Now, how the responsibility plays itself out? As an athlete, you don't have control of what goes on around you. You only have control of how you choose to respond to it. There are the controllables and the uncontrollables. So often, athletes focus on the uncontrollables: umpires, playing time, field conditions, weather, starting times, all sorts of factors that you don't have control of. All you have control of is your attitude, your effort and your focus and that's where you want to put your attention.
Second part of responsibility is, you've got to be in control of yourself before you control your performance. Self control leads to body control, leads to skill control. Often times, the skill breaks down, not because of mechanical issues, but because of tendon that I discovered when I was working at the Atlanta Olympics. It's called the sphincter cranial tendon. It's the tendon that runs from the buttocks area up to the spinal column.

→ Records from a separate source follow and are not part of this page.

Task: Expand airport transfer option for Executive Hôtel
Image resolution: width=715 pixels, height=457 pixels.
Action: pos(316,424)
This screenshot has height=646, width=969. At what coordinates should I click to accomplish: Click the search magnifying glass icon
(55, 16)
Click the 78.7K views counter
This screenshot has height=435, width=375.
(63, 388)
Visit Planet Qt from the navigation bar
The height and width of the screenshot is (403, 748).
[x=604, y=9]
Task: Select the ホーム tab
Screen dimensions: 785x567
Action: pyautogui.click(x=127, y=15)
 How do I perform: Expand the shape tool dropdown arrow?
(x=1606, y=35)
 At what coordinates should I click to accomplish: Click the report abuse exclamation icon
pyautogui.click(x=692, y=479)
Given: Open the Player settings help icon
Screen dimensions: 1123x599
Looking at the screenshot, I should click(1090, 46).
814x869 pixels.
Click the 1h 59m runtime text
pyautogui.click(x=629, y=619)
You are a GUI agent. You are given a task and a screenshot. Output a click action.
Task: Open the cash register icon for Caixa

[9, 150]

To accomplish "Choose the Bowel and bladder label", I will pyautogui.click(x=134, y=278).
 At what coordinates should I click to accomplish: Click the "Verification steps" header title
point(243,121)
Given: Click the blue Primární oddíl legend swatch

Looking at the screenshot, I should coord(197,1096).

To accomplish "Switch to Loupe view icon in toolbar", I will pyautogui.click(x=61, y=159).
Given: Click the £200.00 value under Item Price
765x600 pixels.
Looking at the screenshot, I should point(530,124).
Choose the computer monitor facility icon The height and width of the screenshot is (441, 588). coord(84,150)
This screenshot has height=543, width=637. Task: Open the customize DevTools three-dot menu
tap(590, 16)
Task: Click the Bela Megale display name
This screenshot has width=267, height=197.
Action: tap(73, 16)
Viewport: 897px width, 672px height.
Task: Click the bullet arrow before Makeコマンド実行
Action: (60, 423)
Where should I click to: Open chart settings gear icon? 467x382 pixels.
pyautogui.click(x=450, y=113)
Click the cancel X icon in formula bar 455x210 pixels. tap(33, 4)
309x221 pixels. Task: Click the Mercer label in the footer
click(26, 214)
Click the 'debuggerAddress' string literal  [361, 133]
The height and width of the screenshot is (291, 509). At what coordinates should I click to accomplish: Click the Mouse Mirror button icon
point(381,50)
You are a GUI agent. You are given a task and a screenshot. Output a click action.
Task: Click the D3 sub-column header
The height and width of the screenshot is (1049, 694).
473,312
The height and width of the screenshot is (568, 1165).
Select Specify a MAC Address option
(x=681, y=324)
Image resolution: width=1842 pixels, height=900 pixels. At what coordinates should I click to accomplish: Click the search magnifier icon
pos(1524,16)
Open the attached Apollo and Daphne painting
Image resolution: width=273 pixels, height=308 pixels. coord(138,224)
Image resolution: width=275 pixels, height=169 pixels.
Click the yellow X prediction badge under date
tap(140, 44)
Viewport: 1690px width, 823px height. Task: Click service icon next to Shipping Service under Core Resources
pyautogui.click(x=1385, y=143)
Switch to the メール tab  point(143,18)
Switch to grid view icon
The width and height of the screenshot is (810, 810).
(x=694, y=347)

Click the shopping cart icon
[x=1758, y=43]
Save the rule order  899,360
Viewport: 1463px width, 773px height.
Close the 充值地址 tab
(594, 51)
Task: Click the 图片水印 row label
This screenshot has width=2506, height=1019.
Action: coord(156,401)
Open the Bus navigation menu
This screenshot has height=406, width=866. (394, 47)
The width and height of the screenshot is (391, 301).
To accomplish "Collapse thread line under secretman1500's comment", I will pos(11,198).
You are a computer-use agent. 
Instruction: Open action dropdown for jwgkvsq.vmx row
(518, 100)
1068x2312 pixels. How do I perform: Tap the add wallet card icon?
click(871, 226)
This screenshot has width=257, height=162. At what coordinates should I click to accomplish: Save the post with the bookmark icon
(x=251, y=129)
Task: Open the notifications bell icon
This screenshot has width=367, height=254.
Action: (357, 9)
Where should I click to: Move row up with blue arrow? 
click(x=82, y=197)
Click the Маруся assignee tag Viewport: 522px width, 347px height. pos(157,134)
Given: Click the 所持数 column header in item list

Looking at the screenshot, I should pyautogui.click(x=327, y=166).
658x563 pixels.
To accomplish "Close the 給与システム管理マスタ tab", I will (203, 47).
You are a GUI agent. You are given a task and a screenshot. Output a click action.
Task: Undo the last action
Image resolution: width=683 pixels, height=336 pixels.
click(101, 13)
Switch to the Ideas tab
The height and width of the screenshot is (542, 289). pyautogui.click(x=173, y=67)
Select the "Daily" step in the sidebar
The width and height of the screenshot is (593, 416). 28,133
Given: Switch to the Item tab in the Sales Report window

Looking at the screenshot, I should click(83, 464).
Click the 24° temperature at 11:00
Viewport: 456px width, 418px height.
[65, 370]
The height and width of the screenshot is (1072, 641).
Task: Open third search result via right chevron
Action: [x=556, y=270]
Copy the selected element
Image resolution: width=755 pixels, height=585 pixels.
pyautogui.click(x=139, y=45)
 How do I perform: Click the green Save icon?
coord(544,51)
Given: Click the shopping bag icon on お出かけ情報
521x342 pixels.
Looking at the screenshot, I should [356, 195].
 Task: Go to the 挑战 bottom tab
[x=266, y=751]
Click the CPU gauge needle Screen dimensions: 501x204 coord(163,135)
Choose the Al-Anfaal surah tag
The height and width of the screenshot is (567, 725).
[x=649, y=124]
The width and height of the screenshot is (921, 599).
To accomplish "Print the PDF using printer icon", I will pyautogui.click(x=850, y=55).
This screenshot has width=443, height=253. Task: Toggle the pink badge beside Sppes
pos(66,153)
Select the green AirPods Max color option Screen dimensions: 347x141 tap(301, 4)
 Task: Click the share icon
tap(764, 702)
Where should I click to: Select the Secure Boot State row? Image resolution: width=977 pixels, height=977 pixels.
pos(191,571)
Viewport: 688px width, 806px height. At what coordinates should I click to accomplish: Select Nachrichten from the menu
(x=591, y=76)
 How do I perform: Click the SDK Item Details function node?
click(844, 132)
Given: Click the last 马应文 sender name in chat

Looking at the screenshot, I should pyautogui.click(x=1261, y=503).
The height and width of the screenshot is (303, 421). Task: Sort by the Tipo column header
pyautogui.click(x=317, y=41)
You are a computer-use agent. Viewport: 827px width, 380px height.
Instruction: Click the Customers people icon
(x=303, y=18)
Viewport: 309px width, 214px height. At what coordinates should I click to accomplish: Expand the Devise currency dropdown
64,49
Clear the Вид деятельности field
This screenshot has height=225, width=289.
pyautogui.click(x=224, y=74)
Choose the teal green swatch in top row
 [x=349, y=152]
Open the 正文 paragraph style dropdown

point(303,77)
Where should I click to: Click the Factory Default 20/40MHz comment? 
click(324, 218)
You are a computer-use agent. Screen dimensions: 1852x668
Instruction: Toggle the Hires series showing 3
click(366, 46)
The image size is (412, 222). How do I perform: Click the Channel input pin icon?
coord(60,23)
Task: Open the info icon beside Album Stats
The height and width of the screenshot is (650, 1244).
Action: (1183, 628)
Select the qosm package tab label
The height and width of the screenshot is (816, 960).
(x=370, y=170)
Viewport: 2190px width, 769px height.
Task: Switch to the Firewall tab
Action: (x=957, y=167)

When you get that tight buttocks what it does is, is it gets your thinking all distorted. So one of the key things we have to learn is to control ourselves before we control the performance. Recently, I was doing a seminar for a little league team, whole bunch of little league teams, and when I was done talking, I can still remember this kid about 11 years old, little boy coming up to me and he said, Mr. Reveza really what you're saying is, attitude is a decision. And I said, you're absolutely right. I stole it from that little 12-year old, fascinating!
The other thing, you have to take responsibility for is learning to manage the moment and play the game in the present moment, because you have to be present to perform, you have to be present to learn and you have to be present to win. To be present, and take the game, one thing at a time, take the performance one moment at a time, there are three things that we're going to be talk about that you've got to take responsibility for.
As we mentioned, be in control of yourself. Second have a plan and commit to that plan and third, trust what you've got and focus on what you have with that performance and don't dwell on what you don't have. The final thing where responsibility comes into play is you have to make a commitment to learn and get better. I remember one athlete telling me, an Olympic athlete, she said, everyday Ken you choose to take a step forward towards your dream, remain the same or take a step back and a step forward doesn't always mean you're successful.
Sometimes you can fail and that failure is positive feedback. That failure can help you get better if you get the information, from the performance to get better. Now, if you're not going to take responsibility, then what I recommend you do, is I recommend that you make sacrifices to the Gods, burn in sense, do whatever, and hope the cosmic forces line up for you, but, I think it's more important, if you take responsibility and use those talents that you have to the utmost of your ability.